• **作業の指示**
ITの品質管理についての本文を、最後の文のあとから書き続けてください。

• **本文**

== == ==

ITにおける品質管理業務のポイント|システム開発の場合のポイント3つ紹介


ITにおける品質管理業務について
ITにおける品質管理業務とは、開発者がプログラムソースを直接確認したり、使用ユーザーの利便性などを評価する業務です。
ソフトウェア自体はハードウェアと違って、目に見えて品質の評価ができないので、品質の管理が難しくなります。そのため、直接プログラムソースをチェックし、ユーザー要求通りの仕様であるかを評価します。
ここでは、品質管理の定義について詳しく紹介しましょう。
ITにおける品質管理の定義
ITにおける品質管理とは、ユーザーが求めるソフトウェアの品質と価値を満たすことで、良い評価を得られるようになることです。
また、ユーザーからの「要求」と生産物により生み出される「価値」を満たしていれば、ソフトウェアの品質が良いとされるでしょう。
IT関連の品質管理を担う職種
IT関連の品質管理を担う職種は、QAエンジニアとテストエンジニアの2つの職種があります。
QAは、ユーザー要件に沿った動作や機能であるかの品質管理を実施する職種です。また、テストエンジニアは開発している製品の正常動作を確認したり、バグや不具合がないかのテストを実施するエンジニアです。
品質管理では、この2つは重要な職種とされています。
平均年収
IT関連の品質管理を担う職種の平均年収は、IT業界ではあまり高くなく全体の平均年収は約400万円と言われています。
品質管理での年収が低い理由として、開発エンジニアのように直接工程には携わっておらず、製品の検証や試験工程だけの関わりになるということが挙げられます。
そのため、設計や開発を実施しているエンジニアより収入が低くなっています。
ITにおける品質管理の仕事内容4つ
ITにおける品質管理の仕事とは、開発工程で製造されたソフトウェアを顧客の要望した仕様を満足しているなど、品質の向上を図る仕事です。
完成したソフトウェアは、工程は完了していますが「バグ」など不具合の発生が予想されるため、試験や検証を繰り返し実施し、バグなどを洗い出すことが重要なこととなります。
発生したバグなどは、開発工程のエンジニアにフィードバックします。ここでは、それぞれの品質管理業務について詳しく紹介しましょう。
1:バグや動作不良のチェック
ITの品質管理で最初に実施されるのが、ソフトウェア「動作不良」と「バグ」を洗い出すことです。
開発工程では、バグが発生することが多く、ほとんどのソフトウェアでバグが発生するとも言われています。しかし、バグを抱えたままリリースすることはできません。
さまざまな試験や検証を繰り返し実施して、ソフトウェアの品質を向上させる必要があります。このように、不具合を解消し顧客が望む利便性を確保した製品を提供することが品質管理の目的です。
2:エンジニアへの報告・改善
ITの品質管理の試験や検証で発見されたバグや動作不良について、開発エンジニアへの報告や不具合解消の指示は重要な項目です。
開発者エンジニアへの報告や改善の依頼は、品質管理を実施する上で大変重要な作業です。このコミュニケーションが不足すると、バグや不具合がいつまでたっても解消せずに製品リリースにも影響が発生します。

== == ==

• **データ抜粋**
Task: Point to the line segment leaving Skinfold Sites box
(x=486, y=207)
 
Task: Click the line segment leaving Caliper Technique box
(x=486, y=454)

== == ==

• **演習の結果**
3:修正と検証の繰り返し
品質管理担当からの修正依頼を受けて、開発者はバグや不具合解消のため修正を実施したのち、品質管理担当へ再検証を依頼します。
このような作業が検証完了となるまで続き、この繰り返しの作業で、完全にバグや不具合を解消して品質の向上を図り、ユーザーが満足できる製品を目指します。
4:要件の認識を合わせるためのヒアリング
品質管理で重要なことが、ユーザー希望の機能や利便性をヒアリングし、把握して理解することです。
このヒアリングが十分でないと、開発エンジニアへの引継ぎの際、仕様が要件と異なっている状況の発生が予想され、そうなると、検証と修正に多大の時間を要することとなります。
十分なヒアリングや引継ぎは手戻りを防ぎ、品質向上にも繋がります。
ITにおける品質管理業務のポイント
ITにおける品質管理業務のポイントとして、システム開発時やソフトウェア開発での品質管理業務の場合、気をつける点が違うということです。
システム開発時では、開発の方法によって品質管理方法が異なることや関連部署と連携など、また、ソフトウェア開発では、品質管理計画と立案などさまざまなポイントがあります。
ここでは、それぞれのポイントを詳しく紹介しましょう。
システム開発の品質管理業務のポイント3つ
システム開発の品質管理業務は、開発工程を完了に導くために関連部門で品質を向上させる意識付けが必要です。
システムの種類や開発方法によって手順や手法が異なってくるため、品質管理方法にも違いがでてきます。
各工程の作業を説明し、品質を担保するためのポイントを紹介しましょう。
1:システムの開発方法によって品質管理方法が異なる
システムの開発方法は、従来型の「ウォーターフォール」と最近主流型の「アジャイル」では品質管理方法が異なります。
従来型のウォーターフォール開発では、品質の担保は上流工程だけで実施していますが、最近主流のアジャイル開発では、リリース前の1ヶ月程度の工程をサイクル化して繰り返し、品質管理をチーム全員で実施していく流れです。この期間でチーム内での共有や品質向上を図ります。
このように、開発手法により管理方法も大きく異なります。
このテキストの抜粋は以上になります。